> _Selected extract_
------

Repetition clearly works best when the gap is small, because the characteristics of the signal are likely to be similar across the gap. One can improve the performance of repetition with longer gaps by gradually fading the repeated signal. For example, the GSM mobile telephony system recommends an identical repeat for the first lost packet, followed by a gradual fade to zero amplitude over the next 16 packets (320 milliseconds total duration), or until the next packet is received.60

The repetition algorithm can be outlined in pseudocode like this:

void
repeat_and_fade_frame(sample previous_frame[samples_per_frame],
              sample missing_frame[samples_per_frame],
              int consecutive_lost)
{
    // Repeat previous frame
    for (j = 0; j < samples_per_frame; j++) {
        missing_frame[j] = previous_frame[j];
    }
    // Fade, if we've lost multiple consecutive frames
    if (consecutive_frames_lost > 0) {
        fade_per_sample = 1 / (samples_per_frame *
        fade_duration_in_frames);
        scale_factor = 1.0 – (consecutive_frames_lost *
                              samples_per_frame * fade_per_sample);
        if (scale_factor <= 0.0) {
            // In case consecutive_frames_lost >
            // fade_duration_in_frames
            scale_factor = fade_per_sample = 0.0;
        }
        for (j = 0; j < samples_per_frame; j++) {
            missing_frame[j] *= scale_factor
            scale_factor -= fade_per_sample
        }
    }
}

Note that the previous_frame[] array represents the previous frame received, not any previously repaired frame. The playout buffer should maintain the variable consecutive_lost based on the RTP sequence numbers, and should keep track of original versus repaired frames (in case one of the original frames was merely delayed).

Listening tests show that repetition works better than noise substitution for speech signals, and it is simple to implement. Repetition works better with speech than with music because the characteristics of music are more varied. Noise matched to the frequency spectrum of the signal may be a better choice for music signals.

------

> _Exercise set_
• A. Answer these questions using the passage on repeating lost audio packets:
(i) Over how many packets does the GSM mobile telephony system recommend fading to zero amplitude?
(ii) What does the previous_frame[] array represent?
(iii) What may be a better choice for music signals?
• B. Translate this sentence from the passage on repeating lost audio packets into Spanish: "Repetition works better with speech than with music because the characteristics of music are more varied."
• C. Proceed with the passage on repeating lost audio packets, beginning after its final sentence.
The data that come next are taken from a separate source.

[Data for locating displayed items]
------

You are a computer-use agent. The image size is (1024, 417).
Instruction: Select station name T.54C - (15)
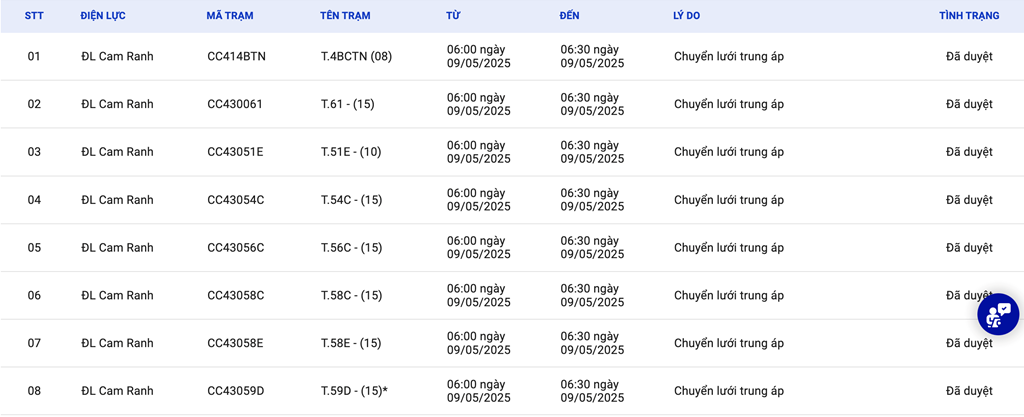tap(351, 200)
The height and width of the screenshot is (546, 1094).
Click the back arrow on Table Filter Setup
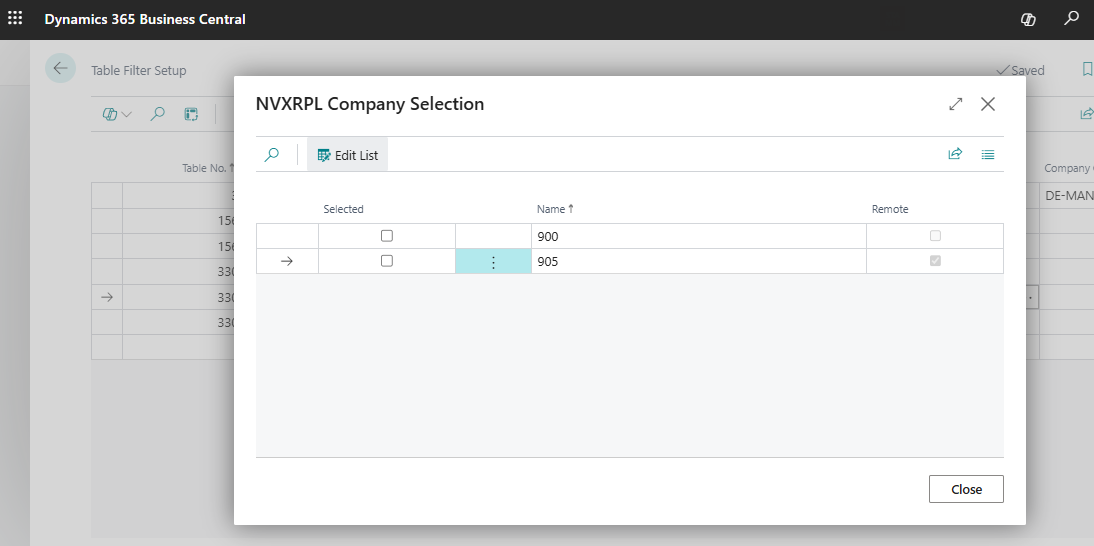click(60, 68)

------

> _Answers for this exercise_
• A.
(i) Over the next 16 packets, which is 320 milliseconds in total, or until the next packet is received.
(ii) The previous frame received, not any previously repaired frame.
(iii) Noise matched to the frequency spectrum of the signal.

• B. La repetición funciona mejor con el habla que con la música porque las características de la música son más variadas.

• C.
Other Techniques for Repairing Speech Signals

The three simple repair techniques—silence substitution, noise substitution, and repetition—form the basis of many error concealment systems, and when correctly applied they can give good performance with low implementation complexity. Researchers have also studied a range of more specialized error concealment techniques for speech. These techniques typically trade increased complexity of implementation for a modest improvement in performance, and they are often tailored to particular types of input.

Various techniques based on waveform substitution have been proposed for use with speech. These techniques generate a suitable replacement packet based on characteristics of the speech signal surrounding a lost packet, and they can be viewed as extensions of packet repetition. Unlike basic packet repetition, waveform substitution algorithms adapt the repair to avoid discontinuity at the edges of the gap, and to match the characteristics of the signal better.

As an example of waveform substitution, consider the algorithm proposed by Wasem et al.,107 building on earlier work by Goodman et al.74 This algorithm first classifies speech as voiced or unvoiced (for example, by detecting the periodic spikes due to voiced pitch cycles). If the speech surrounding the loss is unvoiced, packet repetition is used to fill the gap. If the surrounding speech is voiced, a pattern-matching repair algorithm is used to find the region to repeat.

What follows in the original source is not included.